Ljubljana, 15 March (STA) - Slovenia's gross domestic product is expected to shrink by 0.9% this year following a 0.2% contraction in 2011, the Institute of Macroeconomic Analysis and Development (IMAD), a government think-tank, said in its Spring Forecast on Thursday, less than two months after it projected growth of 0.2% for the year.
IMAD also downgraded its earlier projection for 2013 from 2% to 1.1%. In 2014 the economy is expected to pick up, to 2.2%, IMAD boss Boštjan Vasle told the press after the report was presented to the government.
"Both figures depend on the success of consolidation of public finances," Vasle said, arguing that failure to cut the deficit and regain the trust of the markets threatened to prolong the slump.
Only exports, projected to grow by only 1.4%, will have a positive contribution to growth, while all domestic factors remain negative.

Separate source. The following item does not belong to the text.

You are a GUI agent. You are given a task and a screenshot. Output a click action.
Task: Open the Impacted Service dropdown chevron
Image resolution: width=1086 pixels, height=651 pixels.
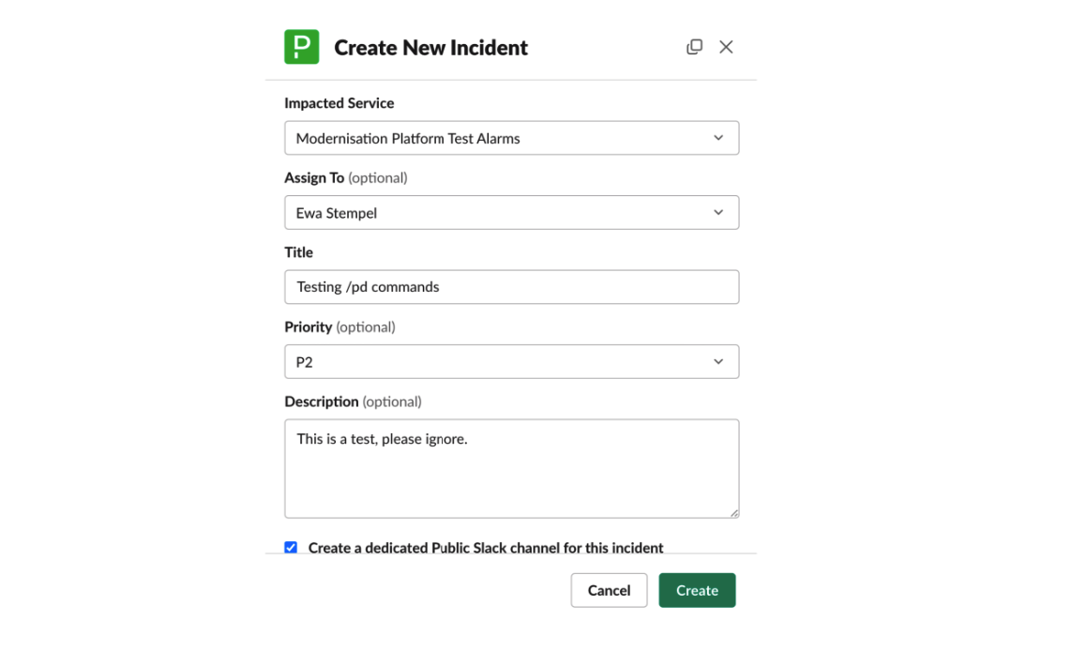click(x=718, y=137)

Having already contracted for three years, domestic consumption is projected to drop 1.2% on the back of a 3.5% drop in government spending.
Gross fixed capital formation, which dropped 40% since 2009, is to contract by another 1.5% this year, according to Vasle.
The stagnation is expected to increase the number of the unemployed to 119,000 (up from 114,000 in February) this year, with the registered unemployment rate rising to 12.9% (from 12.1% in December).
Wages will stagnate as well, dropping in the public sector in real terms and inching only 0.4% higher in the private sector. Inflation is to hover around 2%.
But even the downgraded forecast comes with a number of risks, with Vasle warning that a deeper-than-expected recession in the eurozone could slow the Slovenian economy down even more.
However, the downgrade is not expected to affect the supplementary budget for 2012, which is already in the making, as the government budgeted a sufficient, EUR 100m buffer in the revenue forecast, Finance Minister Janez Šušteršič said.
The government, therefore, remains committed to reducing the budget deficit to 3% of GDP.
Šušteršič acknowledged that an alternative scenario of not trimming spending so much would have a positive impact on economic growth, but that could put Slovenia in a situation where it could no longer manage debt or borrow at normal market conditions.